Tout commence par un rapport de gendarmes du 27 avril 1791. Les gendarmes se rendent à la Mévelière suite à une requête de de Biré. Dans une chambre basse, « le tiroir d’un buffet forcé et la serrure d’une porte dudit buffet également forcée, et nous avons trouvées [sic] au lieu beaucoup de papiers incendiés« . Dans une autre pièce, ils trouvent « un bureau dont la serrure nous a paru avoir été forcé avec des outils de fer ; Le Sieur de Biré nous a déclaré que dans […] le dit bureau étaient généralement tous les titres et papiers de famille, avons vu par terre plusieurs lettres et un très grand paquet de papiers […], papiers absolument inutiles« . « Le dit Sieur de Biré nous a dit contre aperçu que lui avait été volé environ une douzaine de mouchoirs des indes, rouge et bleu, marqué P.B.« . Les voleurs ont manifestement voulu nuire à de Biré car les gendarmes trouvent « beaucoup de papiers, et de parchemins brullés dont il ne reste que quelques lambeaux« .
Un peu plus d’un mois plus tard, dans la nuit du 2 au 3 juin 1791, le même genre de vol et dégradations ont lieu à la Mévelière. Ce coup ci, l’enquête progresse rapidement. Les gendarmes nationaux, après avoir fouillé la maison de Beilvert sans rien trouver, lui demandent de faire des recherches dans son magasin. « Beilvert a d’abord soutenu que le magasin n’était plus à lui » l’ayant vendu. Ensuite, il prétend avoir perdu les clés. Lorsque les gendarmes arrivent au magasin, quelqu’un sort part la fenêtre et s’enfuit en direction du lac de Grandlieu sans que les gendarmes ne puissent le rattraper. Ils identifieront Pierre Moreau du Tour à Bouaye comme étant le suspect.
Entrant dans le magasin par la fenêtre, les gendarmes trouvent une grande quantité de serviettes (plus de 450 !) dont certaines viennent d’être fraîchement démarquées ainsi que des draps enveloppés dans le manteau de Beilvert. Ce dernier ne peut expliquer pourquoi… Les gendarmes trouvent également 33 draps, 17 nappes, 4 chemises d’hommes et 4 bouteilles. Beilvert est alors arrêté et conduit à la prison du Bouffay à Nantes.
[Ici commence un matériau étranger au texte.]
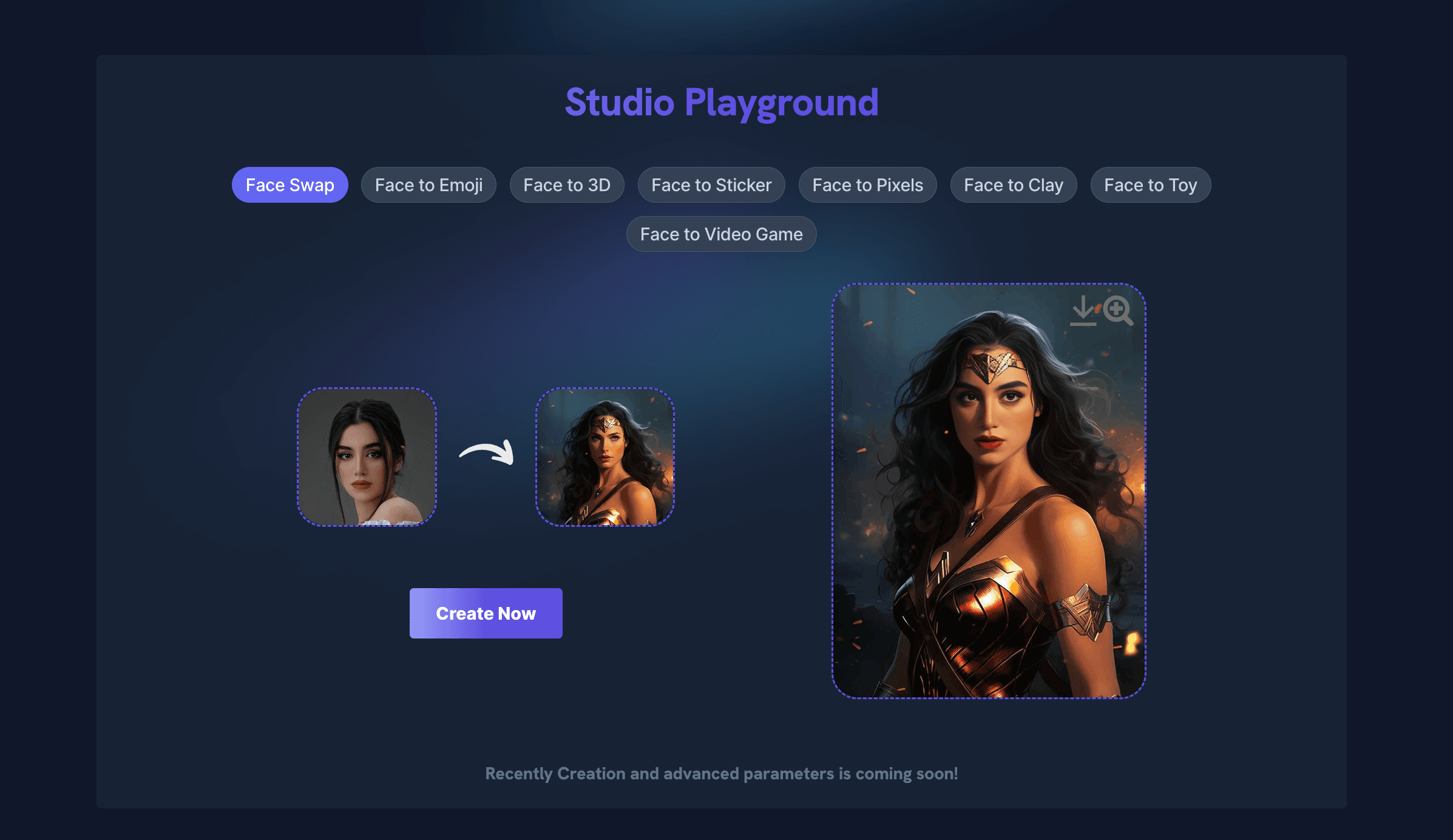Open the Face to 3D mode
1453x840 pixels.
tap(566, 185)
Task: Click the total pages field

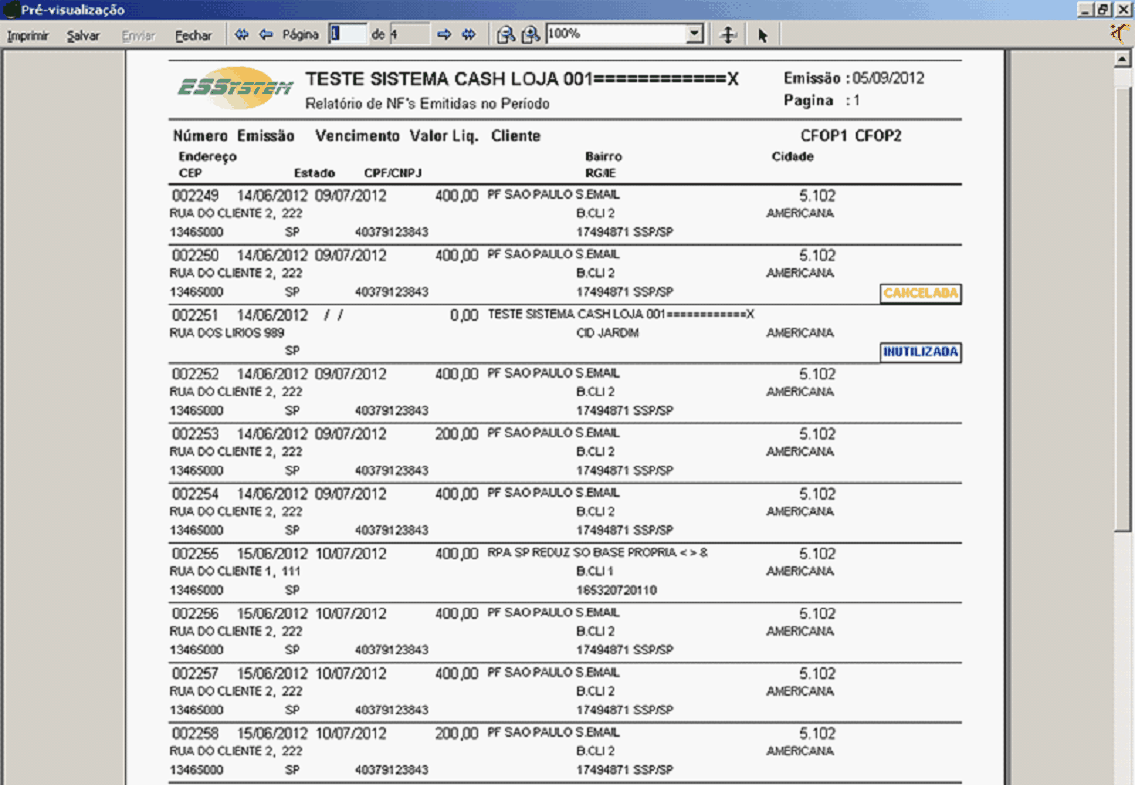Action: tap(409, 34)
Le 15 juin 1791, des policiers trouvent « une bouteille d’eau de vie de qualité supérieure » enterrée dans le jardin de Beilvert. On imagine que ce dernier a dû difficilement trouver une explication à la chose…
Se sachant cherché, Pierre Moreau se constitue prisonnier à la prison du Bouffay autour du 15 novembre 1791.
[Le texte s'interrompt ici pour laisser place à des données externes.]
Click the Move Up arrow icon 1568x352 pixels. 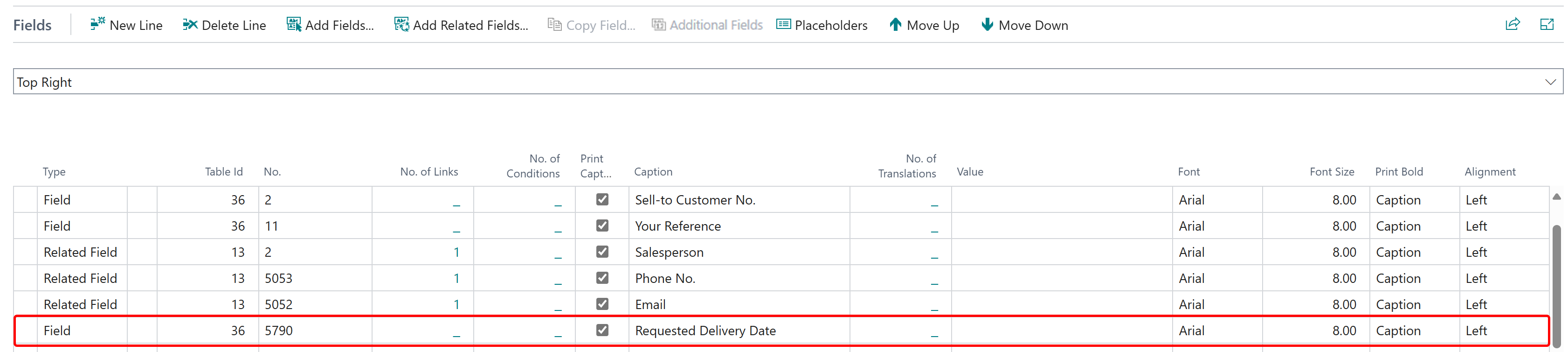click(x=895, y=24)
Le Tribunal du district de Nantes va finalement juger Beilvert le 3 juillet 1792 et le condamner à un an de prison.
Le voyage des 132 Nantais
Comme beaucoup de familles nobles, les de Biré vont être touchés par la Révolution Française.
Philippe de Biré, né en 1730, fit parti des 132 Nantais qui ont été envoyé à Paris pour se faire juger comme le relatent le Comte Bernardin-Marie de la Guère et un autre livre anonyme.
Il est décrit étant âgé de 67 ans, 5 pieds 4 pouces, « cheveux gris, sourcils châtains, front ordinaire, yeux bleus, nez long, bouche moyenne, menton rond, visage oval« .
Son fils, Philippe Marie Joseph, né en 1771, « était allé en 1791 s’engager dans l’armée des Princes. C’en fut assez pour que le père devint suspect et incarcéré. Après l’acquittement par le tribunal révolutionnaire de Paris, Philippe de Biré revint à Nantes et mourut subitement sur les marches de la cathédrale le 22 mars 1800. Son fils fit partie de l’expédition de Quiberon en 1795 et put retourner en Angleterre après le désastre [avant de rentrer] en France en 1799« .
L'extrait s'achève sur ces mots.